**Task requirements:**
a: Decide whether each statement agrees with the passage on Tel Aviv's early architects: (i) Tel Aviv had 35,000 residents in 1924; (ii) by 1939 the city had grown to 200,000; (iii) the young immigrant architects had trained with the Bauhaus and other modernist movements. Answer yes or no for each, quoting the words of the passage that decide it.
b: In the listing, add -56 to every coordinate between the line holding "Latest Stories (266, 156)" and the line holding "Weather Stories (789, 806)", inclusive. Write out only those lines again.

**Given passage:**
The immigration to Eretz-Israel during the 1930s and 1940s, with the backdrop of the political
events and upheavals in Europe, and the massive construction required in its wake, as well as
the Zionist ideal underlying the building of the first Hebrew city, Tel Aviv, prompted young
architects to seek immediate solutions to the urgent demand for housing. The need for private
homes and housing projects, as well as the accompanying need for town planning, furnished
architects with a golden opportunity to build and realize, on the Mediterranean sands, utopian
concepts and dreams which had germinated in another land, that of Central Europe.
In 1924 Tel Aviv’s population stood at 35,000. By 1939, the city had grown to 160,000. Tel
Aviv became a full-fledged city, and the young immigrant architects who had trained with the
Bauhaus and other modernist movements, were given the rare opportunity to realize these
new concepts in matter.

**Data to process:**
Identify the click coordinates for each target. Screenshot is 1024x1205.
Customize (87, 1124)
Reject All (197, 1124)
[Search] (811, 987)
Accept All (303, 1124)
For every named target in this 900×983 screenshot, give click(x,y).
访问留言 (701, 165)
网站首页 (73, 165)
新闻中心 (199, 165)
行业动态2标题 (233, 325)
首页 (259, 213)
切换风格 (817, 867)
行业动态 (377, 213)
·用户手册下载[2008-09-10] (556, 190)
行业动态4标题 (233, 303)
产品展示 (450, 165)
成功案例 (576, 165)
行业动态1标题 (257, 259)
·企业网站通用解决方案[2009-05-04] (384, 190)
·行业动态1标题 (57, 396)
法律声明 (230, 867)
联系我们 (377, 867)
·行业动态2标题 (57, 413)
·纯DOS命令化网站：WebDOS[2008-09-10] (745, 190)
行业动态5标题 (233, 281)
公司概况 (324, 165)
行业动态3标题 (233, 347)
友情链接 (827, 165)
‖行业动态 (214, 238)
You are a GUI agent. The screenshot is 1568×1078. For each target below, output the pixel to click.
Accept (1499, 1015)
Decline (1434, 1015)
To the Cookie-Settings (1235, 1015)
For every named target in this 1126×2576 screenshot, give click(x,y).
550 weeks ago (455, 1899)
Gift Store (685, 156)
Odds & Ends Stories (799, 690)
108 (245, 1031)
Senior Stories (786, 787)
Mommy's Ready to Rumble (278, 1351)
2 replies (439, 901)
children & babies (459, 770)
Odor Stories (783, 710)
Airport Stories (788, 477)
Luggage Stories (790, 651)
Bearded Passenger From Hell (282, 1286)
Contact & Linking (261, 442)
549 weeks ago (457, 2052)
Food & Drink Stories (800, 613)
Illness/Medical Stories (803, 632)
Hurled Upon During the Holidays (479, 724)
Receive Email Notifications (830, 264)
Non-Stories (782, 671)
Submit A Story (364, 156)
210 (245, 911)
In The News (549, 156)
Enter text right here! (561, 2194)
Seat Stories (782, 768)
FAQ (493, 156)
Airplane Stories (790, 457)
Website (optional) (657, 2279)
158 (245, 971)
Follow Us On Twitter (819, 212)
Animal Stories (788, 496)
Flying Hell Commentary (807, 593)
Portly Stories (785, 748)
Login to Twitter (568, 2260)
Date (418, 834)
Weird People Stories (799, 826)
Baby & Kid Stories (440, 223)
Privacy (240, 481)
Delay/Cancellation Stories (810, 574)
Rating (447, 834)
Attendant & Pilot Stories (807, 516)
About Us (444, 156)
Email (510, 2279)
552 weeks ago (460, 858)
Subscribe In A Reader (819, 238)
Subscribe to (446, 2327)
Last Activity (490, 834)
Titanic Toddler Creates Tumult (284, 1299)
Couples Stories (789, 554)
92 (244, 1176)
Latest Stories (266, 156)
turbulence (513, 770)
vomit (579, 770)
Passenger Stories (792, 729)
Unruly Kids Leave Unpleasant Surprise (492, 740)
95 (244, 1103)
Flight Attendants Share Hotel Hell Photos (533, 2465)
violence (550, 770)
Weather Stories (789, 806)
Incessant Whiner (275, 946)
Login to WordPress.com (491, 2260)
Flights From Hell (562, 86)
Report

**Correct answers:**
a:
(i) Yes: "In 1924 Tel Aviv’s population stood at 35,000."
(ii) No: "By 1939, the city had grown to 160,000."
(iii) Yes: "the young immigrant architects who had trained with the Bauhaus and other modernist movements"

b:
Latest Stories (210, 100)
turbulence (457, 714)
vomit (523, 714)
Passenger Stories (736, 673)
Unruly Kids Leave Unpleasant Surprise (436, 684)
95 (188, 1047)
Flight Attendants Share Hotel Hell Photos (477, 2409)
violence (494, 714)
Weather Stories (733, 750)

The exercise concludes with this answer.